10 A river watering the garden flowed from Eden; from there it was separated into four headwaters. 11 The name of the first is the Pishon; it winds through the entire land of Havilah, where there is gold. 12 (The gold of that land is good; aromatic resin[a] and onyx are also there.)13 The name of the second river is the Gihon; it winds through the entire land of Cush.[b] 14 The name of the third river is the Tigris; it runs along the east side of Ashur. And the fourth river is the Euphrates.
The rivers Tigris and Euphrates have been located.
So, we have four rivers, Pishon, Gihon, Tigris, and Euphrates. We do know that the Tigris and Euphrates rivers form a major river system in Western Asia and they follow roughly parallel courses through the heart of the Middle East.
The fact that the Bible mentions Tigris and Euphrates makes many people think that the Garden of Eden was located in Mesopotamia, but there are two more rivers to consider and the problem is to identify them. Now, that’s when the controversy begins.
Pishon river is described as encircling "the entire land of Havilah", a place where there is gold and onyx. The second river is Gihon. We are told it flows around the whole land of Cush.
Where Are The Rivers Pishon and Gihon?
Many think, that Pishon and Gihon are the Nile and the Ganges.
Michael M. Homan at the Xavier University of Louisiana has suggested the land of Havilah was Nubia, a region located in what is today northern Sudan and southern Egypt. This would mean that the river Pishon was the Nile.

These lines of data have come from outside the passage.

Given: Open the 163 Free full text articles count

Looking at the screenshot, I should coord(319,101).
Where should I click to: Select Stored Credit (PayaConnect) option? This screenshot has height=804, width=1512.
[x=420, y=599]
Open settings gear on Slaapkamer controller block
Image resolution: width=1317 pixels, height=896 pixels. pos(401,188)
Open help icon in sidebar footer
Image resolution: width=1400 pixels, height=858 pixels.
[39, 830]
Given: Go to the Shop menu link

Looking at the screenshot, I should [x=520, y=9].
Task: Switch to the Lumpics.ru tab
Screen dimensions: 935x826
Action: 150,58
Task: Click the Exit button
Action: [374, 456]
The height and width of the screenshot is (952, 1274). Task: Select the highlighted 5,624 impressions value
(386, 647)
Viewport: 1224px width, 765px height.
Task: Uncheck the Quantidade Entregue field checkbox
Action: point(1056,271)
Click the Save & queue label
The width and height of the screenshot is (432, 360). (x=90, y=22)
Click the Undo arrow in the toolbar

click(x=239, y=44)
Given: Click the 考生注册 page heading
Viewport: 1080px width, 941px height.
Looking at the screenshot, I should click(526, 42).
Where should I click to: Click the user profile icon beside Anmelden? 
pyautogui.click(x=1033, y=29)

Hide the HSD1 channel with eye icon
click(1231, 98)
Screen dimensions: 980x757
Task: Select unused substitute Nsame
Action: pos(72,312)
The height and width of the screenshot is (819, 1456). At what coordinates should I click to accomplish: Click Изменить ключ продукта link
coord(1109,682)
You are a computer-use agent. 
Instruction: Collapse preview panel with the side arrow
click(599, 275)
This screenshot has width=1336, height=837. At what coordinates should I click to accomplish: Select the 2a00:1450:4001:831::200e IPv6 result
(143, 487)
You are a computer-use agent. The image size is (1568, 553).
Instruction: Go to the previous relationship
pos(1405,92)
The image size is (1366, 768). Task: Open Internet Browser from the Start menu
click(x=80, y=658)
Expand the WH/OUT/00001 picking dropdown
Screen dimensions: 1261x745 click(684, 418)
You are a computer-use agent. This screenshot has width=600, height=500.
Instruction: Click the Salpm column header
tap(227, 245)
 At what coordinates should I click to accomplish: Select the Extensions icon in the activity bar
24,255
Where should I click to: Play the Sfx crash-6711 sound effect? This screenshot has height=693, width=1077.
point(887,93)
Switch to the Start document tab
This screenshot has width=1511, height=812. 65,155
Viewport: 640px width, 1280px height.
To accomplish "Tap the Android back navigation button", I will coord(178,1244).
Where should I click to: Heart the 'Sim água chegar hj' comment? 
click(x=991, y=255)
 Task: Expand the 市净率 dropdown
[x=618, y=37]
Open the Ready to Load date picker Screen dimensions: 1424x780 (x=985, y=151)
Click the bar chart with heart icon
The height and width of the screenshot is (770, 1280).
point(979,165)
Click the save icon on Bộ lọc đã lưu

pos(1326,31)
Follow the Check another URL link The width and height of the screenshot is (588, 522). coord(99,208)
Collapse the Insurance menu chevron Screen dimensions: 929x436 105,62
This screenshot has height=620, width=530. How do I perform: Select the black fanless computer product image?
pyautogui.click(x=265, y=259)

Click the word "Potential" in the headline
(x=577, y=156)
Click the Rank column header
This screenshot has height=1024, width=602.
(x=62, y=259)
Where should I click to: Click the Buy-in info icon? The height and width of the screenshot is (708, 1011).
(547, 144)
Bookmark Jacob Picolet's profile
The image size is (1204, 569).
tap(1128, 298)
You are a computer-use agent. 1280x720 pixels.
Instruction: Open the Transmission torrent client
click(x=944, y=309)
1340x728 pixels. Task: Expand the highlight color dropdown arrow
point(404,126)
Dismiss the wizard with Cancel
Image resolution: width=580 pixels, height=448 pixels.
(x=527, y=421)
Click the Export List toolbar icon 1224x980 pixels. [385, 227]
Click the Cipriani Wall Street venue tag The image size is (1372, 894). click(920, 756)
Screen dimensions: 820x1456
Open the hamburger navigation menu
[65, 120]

Nubia was home to some of Africa's earliest kingdoms and the land was known for rich deposits of gold. According to Homan, India, with river candidates being the Indus or Ganges, or Southwest Arabia, with the Pishon being the Wadi Bisha and the Wadi Baish. All three areas are famous for gold and other commodities.
Biblical scholar and archaeologist, William F. Albright (1891-1971), thought that Pishon and Gihon are what we refer to today as the Blue Nile and the White Nile, the two major tributaries of the Nile River. However, this theory creates a major problem. The Blue Nile and the White Nile are located far to the south of the so-called Fertile Crescent, while the Tigris and the Euphrates are located far to the north.
Titus Flavius Josephus, an early Jewish historian thought that Pishon is the Ganges and the land of Havilah is India.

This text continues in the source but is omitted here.